Automate comprehensive WAF security assessments with AI-driven orchestration.
Integrate WAF testing into IDEs, CI/CD pipelines, or automation platforms via a structured protocol.
Real-time progress updates and domain knowledge to optimize WAF testing workflows.
The WAFtester MCP server provides a structured protocol interface for AI assistants like Claude, GPT, and Copilot, as well as automation tools such as n8n and Langflow, to interact with WAFtester. It supports typed tool schemas, progress notifications, and domain-specific resources to guide agents through optimal tool selection and workflow orchestration. The server can run over stdio for IDE integrations or HTTP for remote and containerized deployments, facilitating seamless integration into AI-driven security workflows.
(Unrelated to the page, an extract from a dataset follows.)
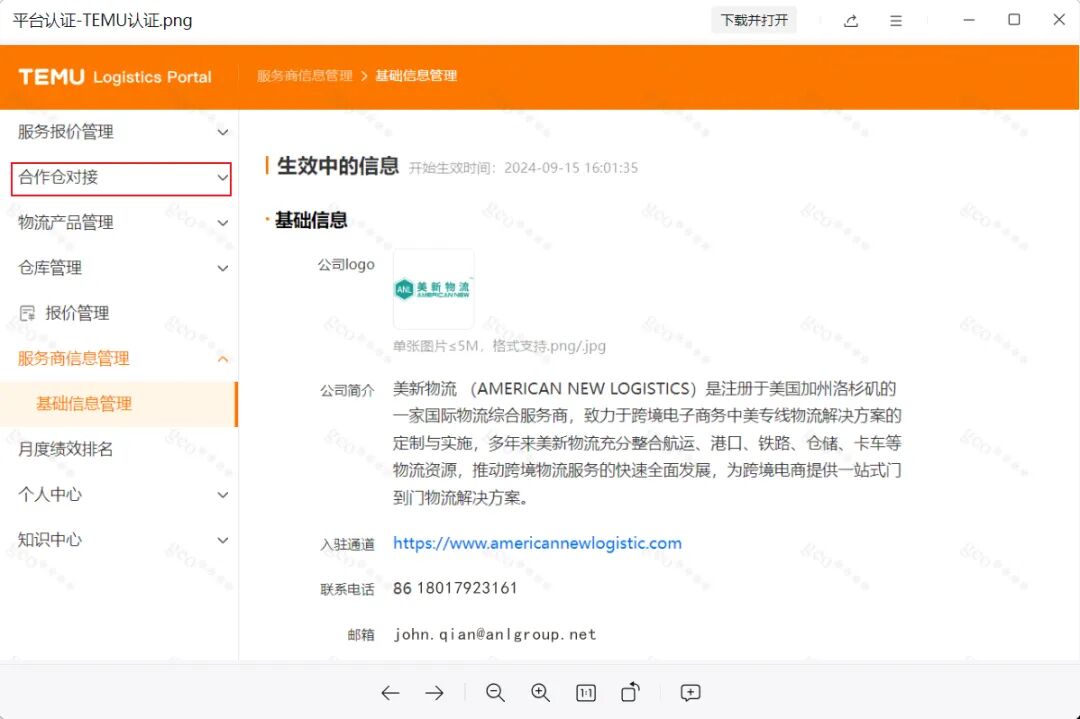The height and width of the screenshot is (719, 1080).
Task: Click the 下载并打开 button
Action: pyautogui.click(x=753, y=20)
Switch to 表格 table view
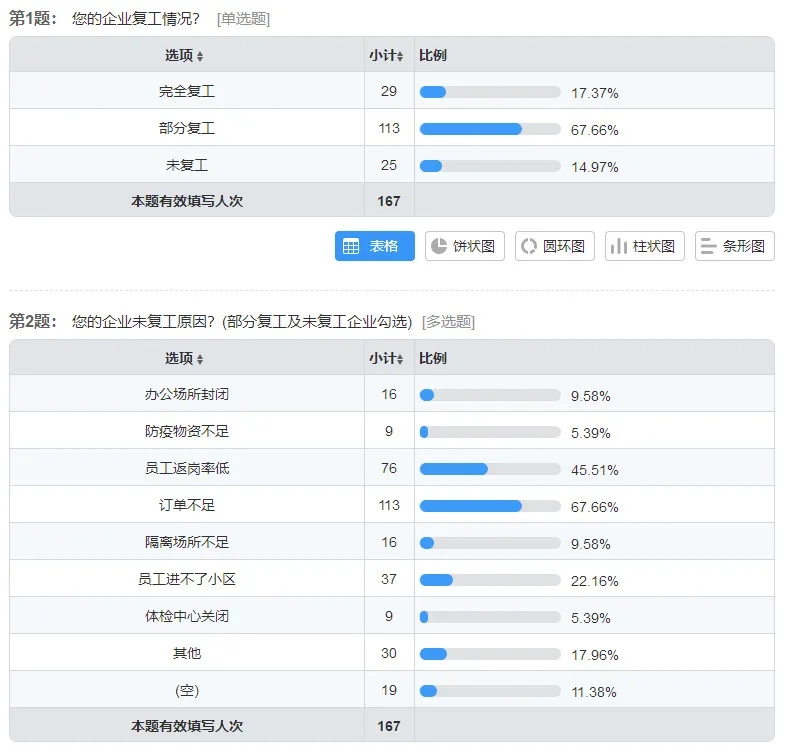Screen dimensions: 785x747 (x=374, y=246)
Enterprise-grade WAF scoring with letter grades, F1/MCC metrics, and false positive measurement. The formal assessment tool. USE THIS TOOL WHEN: • The user asks for a "WAF assessment", "WAF grade", or "WAF score" • You need quantitative metrics: F1 score, MCC, false positive rate, detection rate • Producing a formal report or compliance artifact • Comparing WAF vendors or configurations side-by-side • The user wants a letter grade (A through F) for their WAF DO NOT USE THIS TOOL WHEN: • Quick check on a single category — use 'scan' instead (much faster) • Looking for bypass variants via encoding — use 'bypass' instead • Just need to identify the WAF vendor — use 'detect_waf' instead 'assess' vs 'scan': assess runs a full rubric across all categories, measures false positives using a benign corpus, computes F1/MCC/FPR, and assigns a letter grade. scan just fires payloads and reports pass/fail. Use assess for formal evaluations, scan for targeted checks. EXAMPLE INPUTS: • Standard assessment: {"target": "https://example.com"} • Specific categories: {"target": "https://example.com", "categories": ["sqli", "xss", "cmdi"]} • Skip false-positive testing (faster): {"target": "https://example.com", "enable_fp_testing": false} • Conservative (production): {"target": "https://prod.com", "rate_limit": 10, "concurrency": 3} GRADING RUBRIC: A+ (>97%) → A (>93%) → B (>85%) → C (>70%) → D (>50%) → F (<50%) METRICS: Detection Rate, F1 Score (precision×recall balance), MCC (Matthews Correlation), FPR (false positive rate) Returns: letter grade, category scores, F1/MCC/FPR metrics, bypass list, per-category breakdown, improvement recommendations. ASYNC TOOL: This tool returns a task_id immediately and runs in the background (30-300s). Poll with get_task_status to retrieve results.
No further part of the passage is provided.